[WORK INSTRUCTION] Copy out every line of the data below verbatim, with no changes.

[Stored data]

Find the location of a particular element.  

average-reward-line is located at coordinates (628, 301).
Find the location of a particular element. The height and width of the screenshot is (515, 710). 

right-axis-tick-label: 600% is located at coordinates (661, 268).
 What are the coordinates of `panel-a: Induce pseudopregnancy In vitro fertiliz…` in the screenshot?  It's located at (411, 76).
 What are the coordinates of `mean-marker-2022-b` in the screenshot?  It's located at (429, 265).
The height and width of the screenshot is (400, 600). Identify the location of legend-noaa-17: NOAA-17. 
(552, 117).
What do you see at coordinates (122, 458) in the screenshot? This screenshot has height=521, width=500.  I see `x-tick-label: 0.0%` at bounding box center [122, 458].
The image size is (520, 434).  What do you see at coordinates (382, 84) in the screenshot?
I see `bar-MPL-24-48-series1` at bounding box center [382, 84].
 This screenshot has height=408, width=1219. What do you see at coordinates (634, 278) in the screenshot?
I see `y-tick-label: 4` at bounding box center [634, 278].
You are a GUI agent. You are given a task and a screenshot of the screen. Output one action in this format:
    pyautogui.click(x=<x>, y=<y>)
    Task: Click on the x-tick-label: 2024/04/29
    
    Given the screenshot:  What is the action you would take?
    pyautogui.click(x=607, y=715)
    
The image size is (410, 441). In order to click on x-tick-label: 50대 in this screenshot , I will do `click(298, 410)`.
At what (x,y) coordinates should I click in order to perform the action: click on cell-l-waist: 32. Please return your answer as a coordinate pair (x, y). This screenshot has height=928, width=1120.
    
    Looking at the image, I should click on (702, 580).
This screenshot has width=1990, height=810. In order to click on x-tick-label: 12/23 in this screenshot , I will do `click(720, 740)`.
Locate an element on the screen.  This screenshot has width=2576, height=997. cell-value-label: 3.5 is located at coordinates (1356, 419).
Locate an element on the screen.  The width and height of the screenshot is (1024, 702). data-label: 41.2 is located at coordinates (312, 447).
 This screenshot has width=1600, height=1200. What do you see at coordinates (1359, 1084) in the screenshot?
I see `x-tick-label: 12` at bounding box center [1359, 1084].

[ANSWER TO THIS TASK]
Find the location of a particular element.  

average-reward-line is located at coordinates (628, 301).
Find the location of a particular element. The height and width of the screenshot is (515, 710). 

right-axis-tick-label: 600% is located at coordinates (661, 268).
 What are the coordinates of `panel-a: Induce pseudopregnancy In vitro fertiliz…` in the screenshot?  It's located at (411, 76).
 What are the coordinates of `mean-marker-2022-b` in the screenshot?  It's located at (429, 265).
The height and width of the screenshot is (400, 600). Identify the location of legend-noaa-17: NOAA-17. 
(552, 117).
What do you see at coordinates (122, 458) in the screenshot? This screenshot has height=521, width=500.  I see `x-tick-label: 0.0%` at bounding box center [122, 458].
The image size is (520, 434).  What do you see at coordinates (382, 84) in the screenshot?
I see `bar-MPL-24-48-series1` at bounding box center [382, 84].
 This screenshot has height=408, width=1219. What do you see at coordinates (634, 278) in the screenshot?
I see `y-tick-label: 4` at bounding box center [634, 278].
You are a GUI agent. You are given a task and a screenshot of the screen. Output one action in this format:
    pyautogui.click(x=<x>, y=<y>)
    Task: Click on the x-tick-label: 2024/04/29
    
    Given the screenshot:  What is the action you would take?
    pyautogui.click(x=607, y=715)
    
The image size is (410, 441). In order to click on x-tick-label: 50대 in this screenshot , I will do `click(298, 410)`.
At what (x,y) coordinates should I click in order to perform the action: click on cell-l-waist: 32. Please return your answer as a coordinate pair (x, y). This screenshot has height=928, width=1120.
    
    Looking at the image, I should click on (702, 580).
This screenshot has width=1990, height=810. In order to click on x-tick-label: 12/23 in this screenshot , I will do `click(720, 740)`.
Locate an element on the screen.  This screenshot has width=2576, height=997. cell-value-label: 3.5 is located at coordinates (1356, 419).
Locate an element on the screen.  The width and height of the screenshot is (1024, 702). data-label: 41.2 is located at coordinates (312, 447).
 This screenshot has width=1600, height=1200. What do you see at coordinates (1359, 1084) in the screenshot?
I see `x-tick-label: 12` at bounding box center [1359, 1084].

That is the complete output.